**TASK GOAL**
The lines from the one containing "Toggle lock on Current month visualization" to the end of the entries, both included, are what you need to transcribe exactly, without pictures and without anything else.

**DATA SECTION**
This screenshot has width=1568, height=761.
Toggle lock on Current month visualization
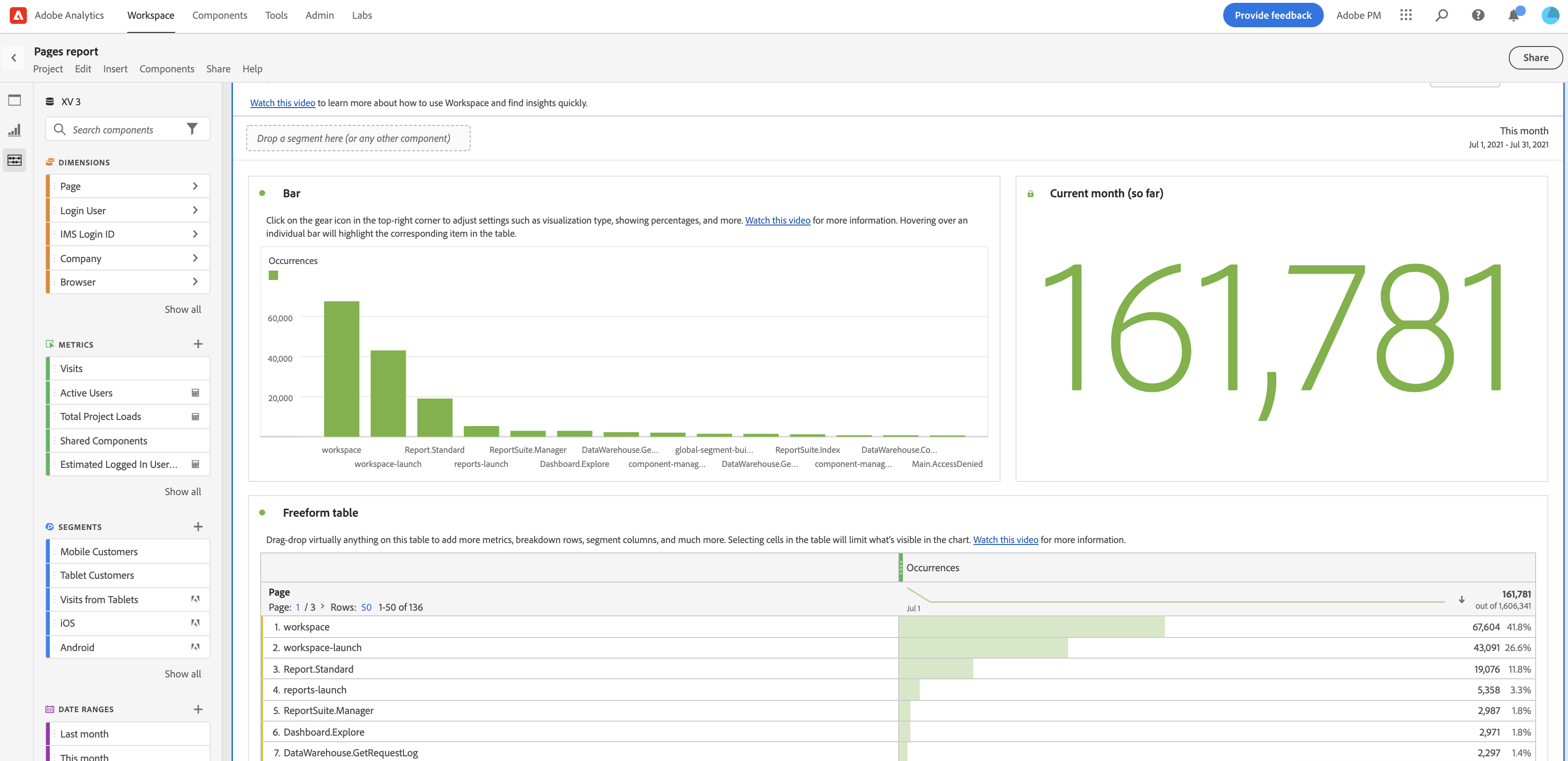[x=1031, y=194]
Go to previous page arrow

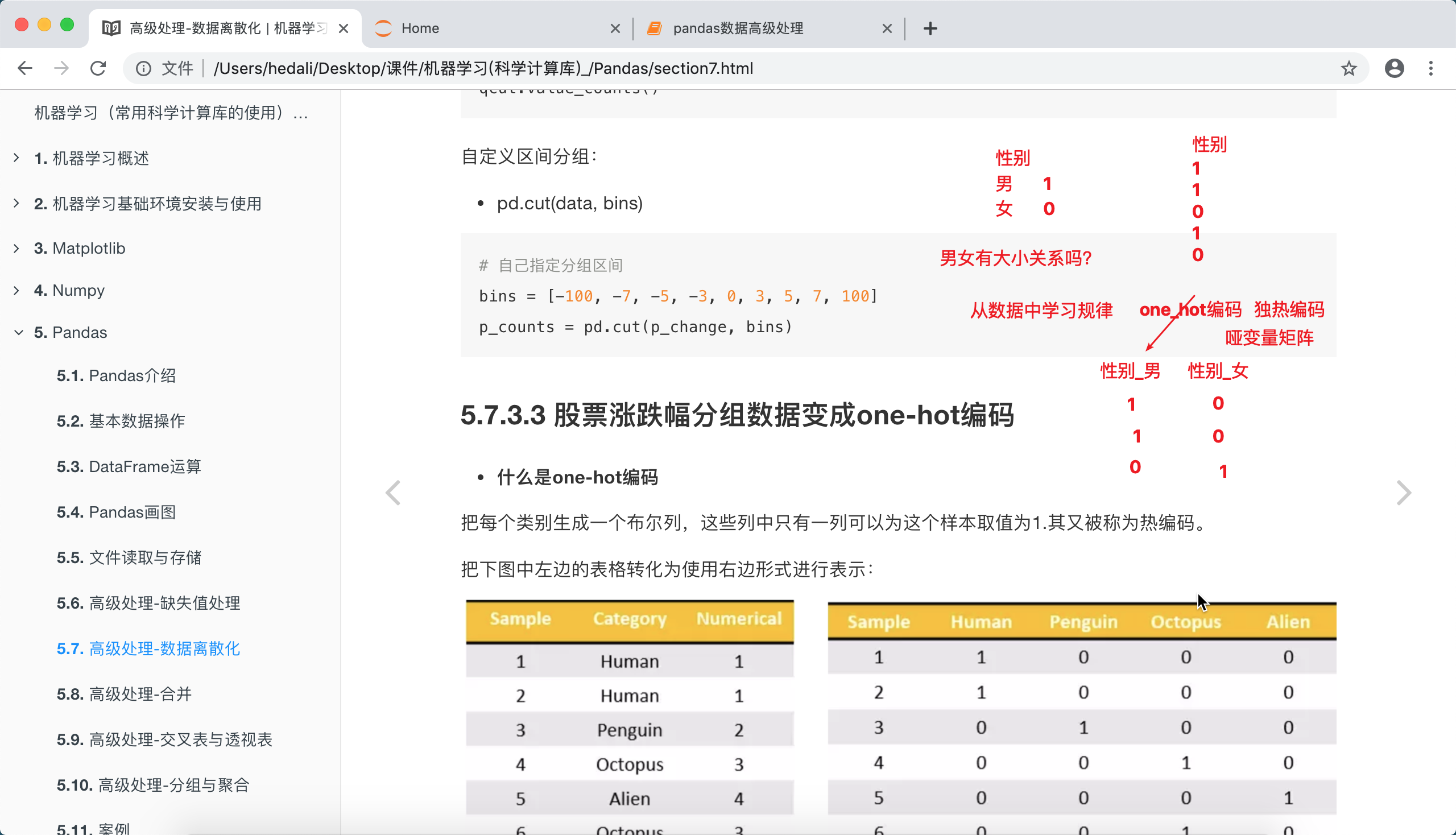pos(393,493)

**RESPONSE TO THE TASK**
Toggle lock on Current month visualization
[x=1031, y=194]
Go to previous page arrow

pos(393,493)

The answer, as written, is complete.